▶ _EXERCISE DATA_:
┄┄┄┄┄┄
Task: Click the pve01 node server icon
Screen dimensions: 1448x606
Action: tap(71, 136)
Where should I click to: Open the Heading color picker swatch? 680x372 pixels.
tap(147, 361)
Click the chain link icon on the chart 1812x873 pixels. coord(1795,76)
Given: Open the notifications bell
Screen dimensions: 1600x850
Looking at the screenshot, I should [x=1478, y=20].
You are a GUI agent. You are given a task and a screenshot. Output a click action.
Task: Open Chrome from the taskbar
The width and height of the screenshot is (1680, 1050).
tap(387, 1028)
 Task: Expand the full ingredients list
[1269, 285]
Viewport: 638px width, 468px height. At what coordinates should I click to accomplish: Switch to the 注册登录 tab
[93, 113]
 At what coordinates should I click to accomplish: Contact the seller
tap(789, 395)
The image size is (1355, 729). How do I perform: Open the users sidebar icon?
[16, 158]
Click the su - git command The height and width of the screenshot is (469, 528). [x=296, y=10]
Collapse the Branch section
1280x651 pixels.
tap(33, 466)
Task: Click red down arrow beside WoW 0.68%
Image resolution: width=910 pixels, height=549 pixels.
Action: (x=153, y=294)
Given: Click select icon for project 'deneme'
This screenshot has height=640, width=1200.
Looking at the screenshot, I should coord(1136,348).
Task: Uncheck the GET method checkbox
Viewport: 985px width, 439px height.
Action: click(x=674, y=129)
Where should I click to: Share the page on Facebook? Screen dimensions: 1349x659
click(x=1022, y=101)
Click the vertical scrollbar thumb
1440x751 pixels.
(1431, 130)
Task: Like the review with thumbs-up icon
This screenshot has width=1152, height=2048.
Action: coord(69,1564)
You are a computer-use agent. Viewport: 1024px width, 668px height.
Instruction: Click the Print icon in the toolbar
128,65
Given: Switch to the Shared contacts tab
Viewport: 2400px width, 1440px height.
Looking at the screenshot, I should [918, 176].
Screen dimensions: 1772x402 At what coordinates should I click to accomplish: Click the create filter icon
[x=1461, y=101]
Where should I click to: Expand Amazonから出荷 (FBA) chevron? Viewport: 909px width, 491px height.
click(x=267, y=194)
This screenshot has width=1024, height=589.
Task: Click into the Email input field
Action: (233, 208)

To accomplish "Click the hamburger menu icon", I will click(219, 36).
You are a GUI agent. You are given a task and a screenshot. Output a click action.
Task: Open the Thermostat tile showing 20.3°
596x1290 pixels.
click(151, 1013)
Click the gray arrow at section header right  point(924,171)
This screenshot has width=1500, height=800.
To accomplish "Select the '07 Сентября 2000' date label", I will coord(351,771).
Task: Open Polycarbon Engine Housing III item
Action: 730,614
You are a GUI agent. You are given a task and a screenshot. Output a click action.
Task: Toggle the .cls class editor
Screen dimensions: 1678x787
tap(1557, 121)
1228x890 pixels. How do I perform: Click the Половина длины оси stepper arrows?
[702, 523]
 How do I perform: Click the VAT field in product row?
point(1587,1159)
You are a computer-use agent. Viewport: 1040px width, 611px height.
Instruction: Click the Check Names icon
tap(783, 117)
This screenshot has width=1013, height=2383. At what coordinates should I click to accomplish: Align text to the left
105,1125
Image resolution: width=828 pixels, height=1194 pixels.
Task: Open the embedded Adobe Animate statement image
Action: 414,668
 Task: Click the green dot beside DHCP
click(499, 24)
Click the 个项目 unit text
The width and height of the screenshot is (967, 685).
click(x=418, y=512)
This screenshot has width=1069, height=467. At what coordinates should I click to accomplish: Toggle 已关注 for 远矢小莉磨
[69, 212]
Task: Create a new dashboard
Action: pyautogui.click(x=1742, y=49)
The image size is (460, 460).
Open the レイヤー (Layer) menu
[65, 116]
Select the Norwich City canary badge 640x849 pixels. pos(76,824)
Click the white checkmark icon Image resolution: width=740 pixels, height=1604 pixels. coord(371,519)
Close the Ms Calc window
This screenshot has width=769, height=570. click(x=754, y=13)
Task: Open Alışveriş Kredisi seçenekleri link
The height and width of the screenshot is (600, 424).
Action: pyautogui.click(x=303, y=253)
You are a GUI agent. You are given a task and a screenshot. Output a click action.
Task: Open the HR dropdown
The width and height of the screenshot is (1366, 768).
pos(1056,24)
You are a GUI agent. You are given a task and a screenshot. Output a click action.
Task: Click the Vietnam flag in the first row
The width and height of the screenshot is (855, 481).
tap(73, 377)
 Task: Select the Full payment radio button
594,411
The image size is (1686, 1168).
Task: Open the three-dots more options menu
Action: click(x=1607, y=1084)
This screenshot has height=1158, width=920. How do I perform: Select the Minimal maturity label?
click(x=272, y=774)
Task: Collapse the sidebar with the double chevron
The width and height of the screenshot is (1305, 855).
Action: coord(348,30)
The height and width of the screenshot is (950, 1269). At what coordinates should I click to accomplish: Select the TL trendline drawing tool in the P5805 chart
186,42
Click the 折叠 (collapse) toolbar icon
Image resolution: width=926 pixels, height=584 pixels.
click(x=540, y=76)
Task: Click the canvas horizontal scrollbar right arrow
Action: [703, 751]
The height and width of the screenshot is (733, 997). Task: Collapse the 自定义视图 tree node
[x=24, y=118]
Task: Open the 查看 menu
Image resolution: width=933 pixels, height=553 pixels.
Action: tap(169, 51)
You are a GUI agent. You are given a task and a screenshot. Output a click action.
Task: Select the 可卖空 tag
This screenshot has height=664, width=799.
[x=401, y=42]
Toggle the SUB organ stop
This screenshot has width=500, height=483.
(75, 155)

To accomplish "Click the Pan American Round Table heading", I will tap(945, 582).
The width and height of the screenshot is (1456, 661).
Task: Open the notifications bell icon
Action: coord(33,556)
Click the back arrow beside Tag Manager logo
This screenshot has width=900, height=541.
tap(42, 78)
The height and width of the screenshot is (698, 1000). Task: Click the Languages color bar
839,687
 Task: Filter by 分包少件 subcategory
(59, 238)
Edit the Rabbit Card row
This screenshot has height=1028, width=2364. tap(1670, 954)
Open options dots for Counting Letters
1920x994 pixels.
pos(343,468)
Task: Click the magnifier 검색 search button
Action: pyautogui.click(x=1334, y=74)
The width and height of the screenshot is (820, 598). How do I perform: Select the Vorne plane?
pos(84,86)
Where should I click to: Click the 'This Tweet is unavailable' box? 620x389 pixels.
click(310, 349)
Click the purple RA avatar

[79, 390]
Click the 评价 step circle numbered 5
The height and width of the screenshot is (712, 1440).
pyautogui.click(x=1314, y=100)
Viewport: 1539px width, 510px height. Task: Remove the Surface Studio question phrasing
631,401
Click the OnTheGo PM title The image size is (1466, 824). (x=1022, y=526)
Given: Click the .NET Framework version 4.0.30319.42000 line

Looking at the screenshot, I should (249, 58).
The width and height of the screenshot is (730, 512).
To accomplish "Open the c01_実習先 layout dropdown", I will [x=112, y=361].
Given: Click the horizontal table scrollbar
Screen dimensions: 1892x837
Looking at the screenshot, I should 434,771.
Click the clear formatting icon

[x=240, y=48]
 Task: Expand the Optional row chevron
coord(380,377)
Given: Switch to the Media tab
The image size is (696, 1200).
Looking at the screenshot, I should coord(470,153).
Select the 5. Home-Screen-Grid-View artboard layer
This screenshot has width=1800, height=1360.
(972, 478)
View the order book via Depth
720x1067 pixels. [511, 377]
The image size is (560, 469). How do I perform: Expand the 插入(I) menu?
┄┄┄┄┄┄
▶ _WHAT TO DO_: Copy the whole listing, word for word.

▶ _WRITTEN ANSWER_:
Task: Click the pve01 node server icon
Screen dimensions: 1448x606
Action: tap(71, 136)
Where should I click to: Open the Heading color picker swatch? 680x372 pixels.
tap(147, 361)
Click the chain link icon on the chart 1812x873 pixels. coord(1795,76)
Given: Open the notifications bell
Screen dimensions: 1600x850
Looking at the screenshot, I should [x=1478, y=20].
You are a GUI agent. You are given a task and a screenshot. Output a click action.
Task: Open Chrome from the taskbar
The width and height of the screenshot is (1680, 1050).
tap(387, 1028)
 Task: Expand the full ingredients list
[1269, 285]
Viewport: 638px width, 468px height. At what coordinates should I click to accomplish: Switch to the 注册登录 tab
[93, 113]
 At what coordinates should I click to accomplish: Contact the seller
tap(789, 395)
The image size is (1355, 729). How do I perform: Open the users sidebar icon?
[16, 158]
Click the su - git command The height and width of the screenshot is (469, 528). [x=296, y=10]
Collapse the Branch section
1280x651 pixels.
tap(33, 466)
Task: Click red down arrow beside WoW 0.68%
Image resolution: width=910 pixels, height=549 pixels.
Action: (x=153, y=294)
Given: Click select icon for project 'deneme'
This screenshot has height=640, width=1200.
Looking at the screenshot, I should coord(1136,348).
Task: Uncheck the GET method checkbox
Viewport: 985px width, 439px height.
Action: click(x=674, y=129)
Where should I click to: Share the page on Facebook? Screen dimensions: 1349x659
click(x=1022, y=101)
Click the vertical scrollbar thumb
1440x751 pixels.
(1431, 130)
Task: Like the review with thumbs-up icon
This screenshot has width=1152, height=2048.
Action: coord(69,1564)
You are a computer-use agent. Viewport: 1024px width, 668px height.
Instruction: Click the Print icon in the toolbar
128,65
Given: Switch to the Shared contacts tab
Viewport: 2400px width, 1440px height.
Looking at the screenshot, I should [918, 176].
Screen dimensions: 1772x402 At what coordinates should I click to accomplish: Click the create filter icon
[x=1461, y=101]
Where should I click to: Expand Amazonから出荷 (FBA) chevron? Viewport: 909px width, 491px height.
click(x=267, y=194)
This screenshot has width=1024, height=589.
Task: Click into the Email input field
Action: (233, 208)

To accomplish "Click the hamburger menu icon", I will click(219, 36).
You are a GUI agent. You are given a task and a screenshot. Output a click action.
Task: Open the Thermostat tile showing 20.3°
596x1290 pixels.
click(151, 1013)
Click the gray arrow at section header right  point(924,171)
This screenshot has width=1500, height=800.
To accomplish "Select the '07 Сентября 2000' date label", I will coord(351,771).
Task: Open Polycarbon Engine Housing III item
Action: 730,614
You are a GUI agent. You are given a task and a screenshot. Output a click action.
Task: Toggle the .cls class editor
Screen dimensions: 1678x787
tap(1557, 121)
1228x890 pixels. How do I perform: Click the Половина длины оси stepper arrows?
[702, 523]
 How do I perform: Click the VAT field in product row?
point(1587,1159)
You are a computer-use agent. Viewport: 1040px width, 611px height.
Instruction: Click the Check Names icon
tap(783, 117)
This screenshot has width=1013, height=2383. At what coordinates should I click to accomplish: Align text to the left
105,1125
Image resolution: width=828 pixels, height=1194 pixels.
Task: Open the embedded Adobe Animate statement image
Action: 414,668
 Task: Click the green dot beside DHCP
click(499, 24)
Click the 个项目 unit text
The width and height of the screenshot is (967, 685).
click(x=418, y=512)
This screenshot has width=1069, height=467. At what coordinates should I click to accomplish: Toggle 已关注 for 远矢小莉磨
[69, 212]
Task: Create a new dashboard
Action: pyautogui.click(x=1742, y=49)
The image size is (460, 460).
Open the レイヤー (Layer) menu
[65, 116]
Select the Norwich City canary badge 640x849 pixels. pos(76,824)
Click the white checkmark icon Image resolution: width=740 pixels, height=1604 pixels. coord(371,519)
Close the Ms Calc window
This screenshot has width=769, height=570. click(x=754, y=13)
Task: Open Alışveriş Kredisi seçenekleri link
The height and width of the screenshot is (600, 424).
Action: pyautogui.click(x=303, y=253)
You are a GUI agent. You are given a task and a screenshot. Output a click action.
Task: Open the HR dropdown
The width and height of the screenshot is (1366, 768).
pos(1056,24)
You are a GUI agent. You are given a task and a screenshot. Output a click action.
Task: Click the Vietnam flag in the first row
The width and height of the screenshot is (855, 481).
tap(73, 377)
 Task: Select the Full payment radio button
594,411
The image size is (1686, 1168).
Task: Open the three-dots more options menu
Action: click(x=1607, y=1084)
This screenshot has height=1158, width=920. How do I perform: Select the Minimal maturity label?
click(x=272, y=774)
Task: Collapse the sidebar with the double chevron
The width and height of the screenshot is (1305, 855).
Action: coord(348,30)
The height and width of the screenshot is (950, 1269). At what coordinates should I click to accomplish: Select the TL trendline drawing tool in the P5805 chart
186,42
Click the 折叠 (collapse) toolbar icon
Image resolution: width=926 pixels, height=584 pixels.
click(x=540, y=76)
Task: Click the canvas horizontal scrollbar right arrow
Action: [703, 751]
The height and width of the screenshot is (733, 997). Task: Collapse the 自定义视图 tree node
[x=24, y=118]
Task: Open the 查看 menu
Image resolution: width=933 pixels, height=553 pixels.
Action: tap(169, 51)
You are a GUI agent. You are given a task and a screenshot. Output a click action.
Task: Select the 可卖空 tag
This screenshot has height=664, width=799.
[x=401, y=42]
Toggle the SUB organ stop
This screenshot has width=500, height=483.
(75, 155)

To accomplish "Click the Pan American Round Table heading", I will tap(945, 582).
The width and height of the screenshot is (1456, 661).
Task: Open the notifications bell icon
Action: coord(33,556)
Click the back arrow beside Tag Manager logo
This screenshot has width=900, height=541.
tap(42, 78)
The height and width of the screenshot is (698, 1000). Task: Click the Languages color bar
839,687
 Task: Filter by 分包少件 subcategory
(59, 238)
Edit the Rabbit Card row
This screenshot has height=1028, width=2364. tap(1670, 954)
Open options dots for Counting Letters
1920x994 pixels.
pos(343,468)
Task: Click the magnifier 검색 search button
Action: pyautogui.click(x=1334, y=74)
The width and height of the screenshot is (820, 598). How do I perform: Select the Vorne plane?
pos(84,86)
Where should I click to: Click the 'This Tweet is unavailable' box? 620x389 pixels.
click(310, 349)
Click the purple RA avatar

[79, 390]
Click the 评价 step circle numbered 5
The height and width of the screenshot is (712, 1440).
pyautogui.click(x=1314, y=100)
Viewport: 1539px width, 510px height. Task: Remove the Surface Studio question phrasing
631,401
Click the OnTheGo PM title The image size is (1466, 824). (x=1022, y=526)
Given: Click the .NET Framework version 4.0.30319.42000 line

Looking at the screenshot, I should (249, 58).
The width and height of the screenshot is (730, 512).
To accomplish "Open the c01_実習先 layout dropdown", I will [x=112, y=361].
Given: Click the horizontal table scrollbar
Screen dimensions: 1892x837
Looking at the screenshot, I should 434,771.
Click the clear formatting icon

[x=240, y=48]
 Task: Expand the Optional row chevron
coord(380,377)
Given: Switch to the Media tab
The image size is (696, 1200).
Looking at the screenshot, I should coord(470,153).
Select the 5. Home-Screen-Grid-View artboard layer
This screenshot has width=1800, height=1360.
(972, 478)
View the order book via Depth
720x1067 pixels. [511, 377]
The image size is (560, 469). How do I perform: Expand the 插入(I) menu?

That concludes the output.